1Vanderbilt University School of Medicine, Nashville, TN, USA, 2Vanderbilt University Medical Center, Nashville, TN, USA.

Background: The impact of anemia on free tissue transfer remains controversial, as surgeons weigh the benefit of decreased blood viscosity in an anemic, hemodiluted state against the risks of diminished oxygen carrying capacity. Common surgical practice is to transfuse at hemoglobin (Hb) < 10 or hematocrit (Hct) < 30.  There are no large-scale studies evaluating the impact of pre-operative anemia in patients receiving a free flap. It is essential to optimize transfusion and resuscitation practice since anemia and transfusion may impact both flap survival and patient morbidity. The objective of this study is to determine whether pre-operative anemia increases the risk of flap morbidity.
Methods: A retrospective review included all free flaps performed by the plastic surgery service at a major, academic medical center from December 2005 to December 2009.  Pre-operative hemoglobin (Hb) and hematocrit (Hct) were recorded, along with demographics, recipient site and indication, donor tissue transferred, comorbid diseases, American Society of Anesthesiology (ASA) status and perioperative information including transfusion, estimated blood loss, operative length and perioperative complications.  Primary outcomes were defined as flap failure and need for re-operation at the recipient site.  Secondary outcomes included complications typically associated with patient and flap morbidity, classified respectively into medical and surgical complications. Medical complication included death, myocardial infarction, pulmonary complication (pneumonia, atelectasis, pulmonary edema), stroke and dysrhythmia. Surgical complication included necrosis, infection, thrombosis, bleeding and hematoma. Statistical significance was determined by Fisher’s exact test.

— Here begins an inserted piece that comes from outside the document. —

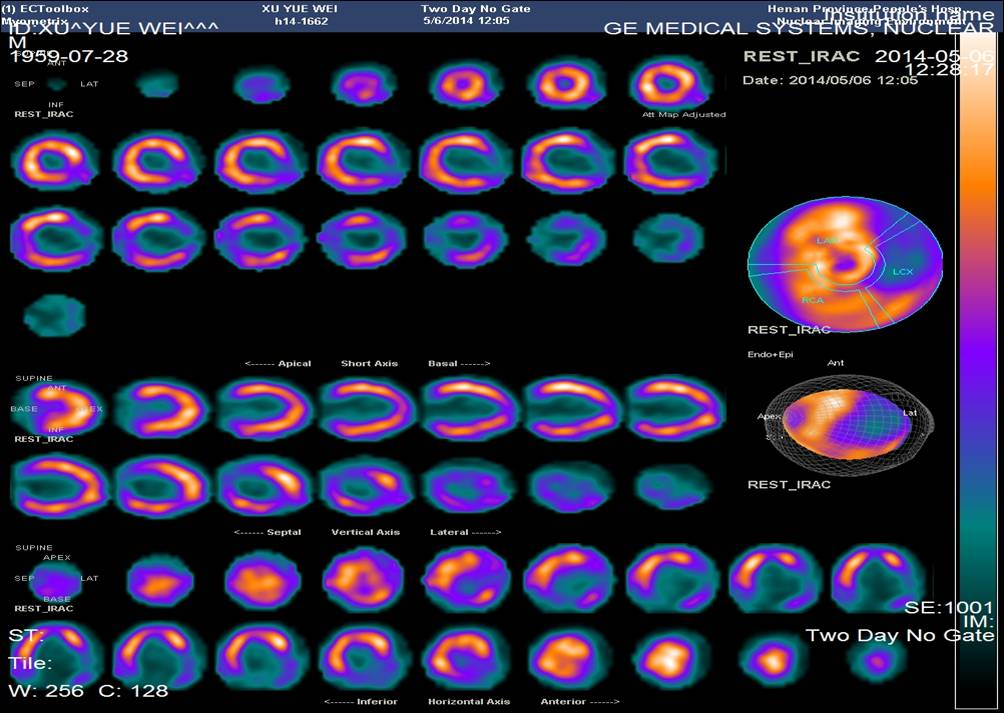Select the RCA region of the polar map
Screen dimensions: 1004x713
pyautogui.click(x=812, y=299)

Results: 123 free flaps were performed among 116 patients. 105 cases met the inclusion criteria.  Hb < 10 was present in 29[28%] cases. 20 of these patients had Hb < 9, defined as profoundly anemic.   Overall, there was an 11% (12/105) flap failure rate. The most common cause of failure was vascular thrombosis. Patients with profound anemia, defined as Hb < 9, experienced a 3-fold increased risk of flap failure (RR = 3.04, p < 0.05). Patients just below the transfusion threshold (9 < Hb < 10) did not experience a statistically significant increased risk of failure. 24[23%] patients underwent re-operation at the recipient site. The most common indication was subtotal flap necrosis debridement. ASA class IV patients were 3 times more likely to undergo re-operation (RR = 3.3, p < 0.05) but not at increased risk of flap failure. Anemia with Hb < 10 was not associated with medical complication. However, patients ASA Class III and above experienced more post-operative medical complications (RR = 4.4, p < 0.05) but no statistically significant increase in surgical complication rates.
Conclusions: Profound preoperative anemia with Hb < 9 is a predictor of free flap failure. No significant risk is observed at Hb between 9 and 10, therefore the common transfusion threshold (Hb < 10) is not the tipping point for compromised flap viability. Patients undergoing free flap tolerate pre-operative anemia with regard to post-operative medical morbidity. Thus, pre-operative anemia is well tolerated in free flaps with no increased risk of flap or medical morbidity until patients are well beneath the typically held transfusion threshold.